本文の設問
1: 本文をもとに、次の問いに答えてください。
(a) 脳腫瘍の治療で基本として組み合わされる3つの方法は何ですか。
(b) 当院でガンマナイフを受けた方のうち、転移性脳腫瘍の方はどれほどの割合を占めますか。
(c) 悪性腫瘍と良性腫瘍では、一般的にどちらの方がガンマナイフ治療が効きやすいとされていますか。
2: 本文のうち「西部医師会員 岡本久代」から「して行うための機械なのです。」まで(この語句を含む)の部分を、一字一句違えずに書き写してください。

保健の窓

ガンマナイフとは?

西部医師会員 岡本久代

脳腫瘍に放射線集中照射

皆さん、もし、脳腫瘍ができてしまったらどうしますか。薬で治るのか、手術しないといけないのか、いろいろ気になりお悩みになることと思います。基本的には、次の3つの方法の中から組み合わせて治療します。切り取ってしまう方法(手術治療)、薬で大きくならないようにする方法(化学療法)、放射線をあてて縮める方法(放射線治療)です。いずれの治療方法も、究極の目標とするところは同じです。それは、腫瘍のみを攻撃して、正常組織には攻撃しないことです。例えば、手術では、正常臓器にダメージを与えないようにきれいに取るようにしますし、薬の場合は、効果は大きく副作用の少ないものを選びます。放射線の場合は、正常組織の被爆を抑えるように照射をするわけです。では、どのようにして正常組織への被爆を抑えるのでしょうか。それは、腫瘍に放射線を集中して照射すればよいのです。腫瘍には強い放射線があたって大きな効果が期待できますし、正常組織には弱い放射線しかあたりませんのでダメージが少なくなります。先ほどの治療目標にかなり近づいたわけです。そしてまさに、ガンマナイフはこのような照射方法を脳腫瘍に対して行うための機械なのです。

小さい腫瘍ほど有効

ガンマナイフは、脳腫瘍に対して、放射線を集中照射する機械です。強い放射線が腫瘍にあたりますので効果は大きなものになります。ガンマナイフ治療することにより、脳腫瘍が1ヶ月で消えてしまうものもありますし、一方、大きくならないだけの効果で終わってしまう場合もあります。腫瘍の種類により、放射線に対する反応に差があるためです。一般的に、悪性腫瘍の方が良性腫瘍よりも効きやすいです。放射線には、細胞の遺伝子に作用して、細胞が分裂せず消失していく効果、腫瘍を養っている血管をだんだん途絶させて、腫瘍をやせ衰えさせる効果もあるといわれています。ガンマナイフ治療により、数ヶ月以内という短期間に消失してしまうほどの大きな効果が期待できるものに、転移性脳腫瘍があります。当院でガンマナイフを受けられた方の7割がこの腫瘍です。そう大きくなければ、多発であっても治療はできます。しかし、脳を強く圧迫するほどの大きなものや、小さくても数十個もあるような場合には、ガンマナイフの適応にはなりません。小さい腫瘍の方が治療には有利です。転移の可能性がある場合には、たとえ症状がなくても、数ヶ月に1回は脳の検査も受けましょう。

記録一覧
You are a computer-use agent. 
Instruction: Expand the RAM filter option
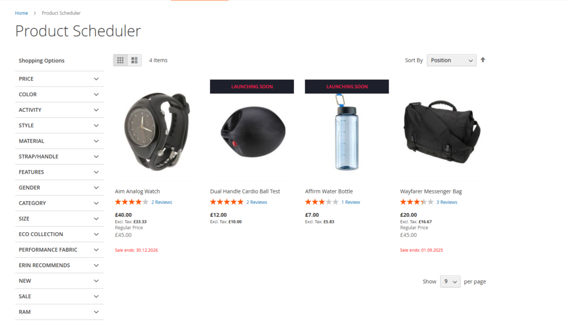[x=59, y=312]
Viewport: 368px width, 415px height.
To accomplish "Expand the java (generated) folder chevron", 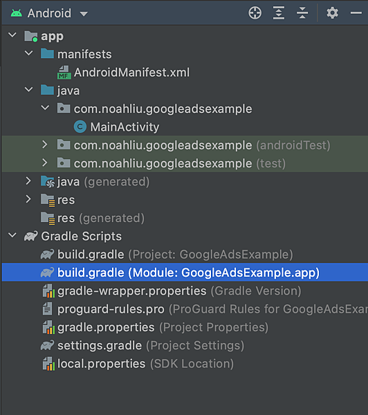I will [28, 181].
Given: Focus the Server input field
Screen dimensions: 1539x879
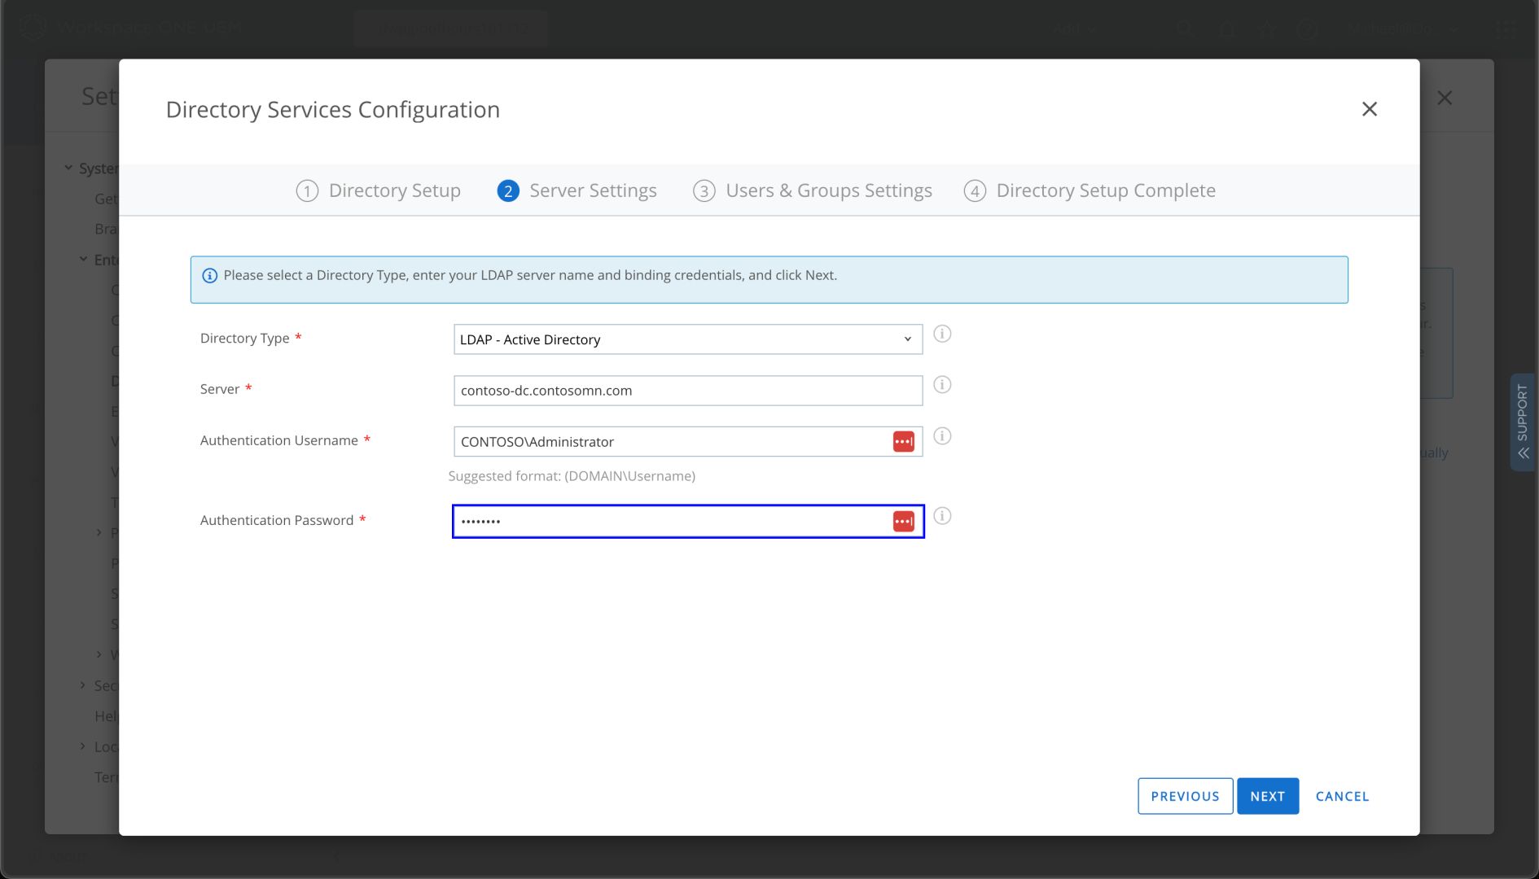Looking at the screenshot, I should (x=687, y=391).
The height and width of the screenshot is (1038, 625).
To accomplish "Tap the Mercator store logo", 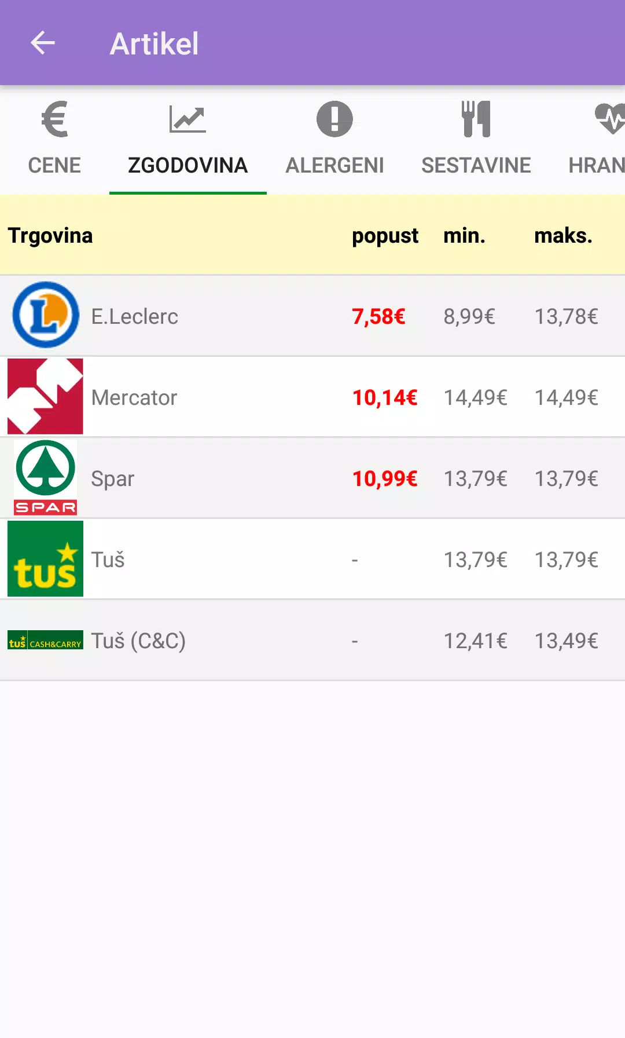I will 45,396.
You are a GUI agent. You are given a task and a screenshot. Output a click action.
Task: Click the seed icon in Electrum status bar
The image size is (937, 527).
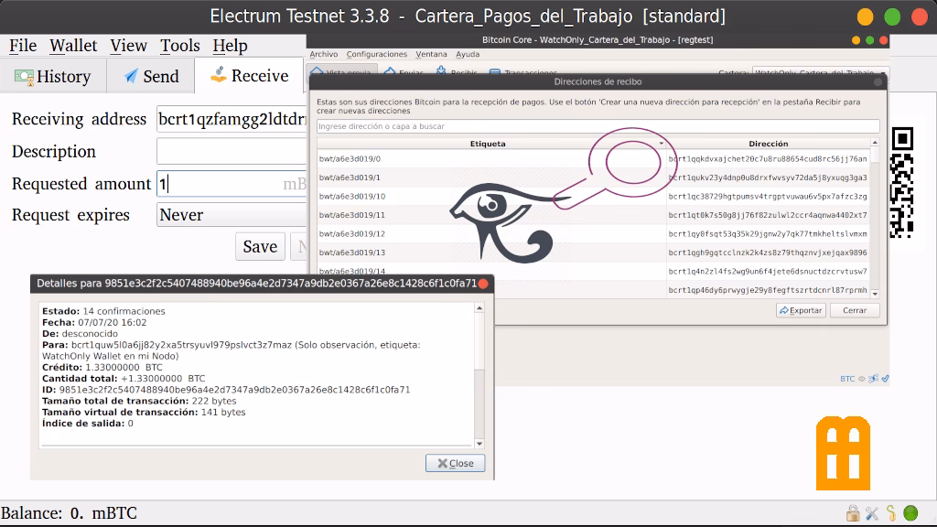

解答一覧
1:
(a) 手術治療、化学療法、放射線治療
(b) 7割
(c) 悪性腫瘍

2:
西部医師会員 岡本久代

脳腫瘍に放射線集中照射

皆さん、もし、脳腫瘍ができてしまったらどうしますか。薬で治るのか、手術しないといけないのか、いろいろ気になりお悩みになることと思います。基本的には、次の3つの方法の中から組み合わせて治療します。切り取ってしまう方法(手術治療)、薬で大きくならないようにする方法(化学療法)、放射線をあてて縮める方法(放射線治療)です。いずれの治療方法も、究極の目標とするところは同じです。それは、腫瘍のみを攻撃して、正常組織には攻撃しないことです。例えば、手術では、正常臓器にダメージを与えないようにきれいに取るようにしますし、薬の場合は、効果は大きく副作用の少ないものを選びます。放射線の場合は、正常組織の被爆を抑えるように照射をするわけです。では、どのようにして正常組織への被爆を抑えるのでしょうか。それは、腫瘍に放射線を集中して照射すればよいのです。腫瘍には強い放射線があたって大きな効果が期待できますし、正常組織には弱い放射線しかあたりませんのでダメージが少なくなります。先ほどの治療目標にかなり近づいたわけです。そしてまさに、ガンマナイフはこのような照射方法を脳腫瘍に対して行うための機械なのです。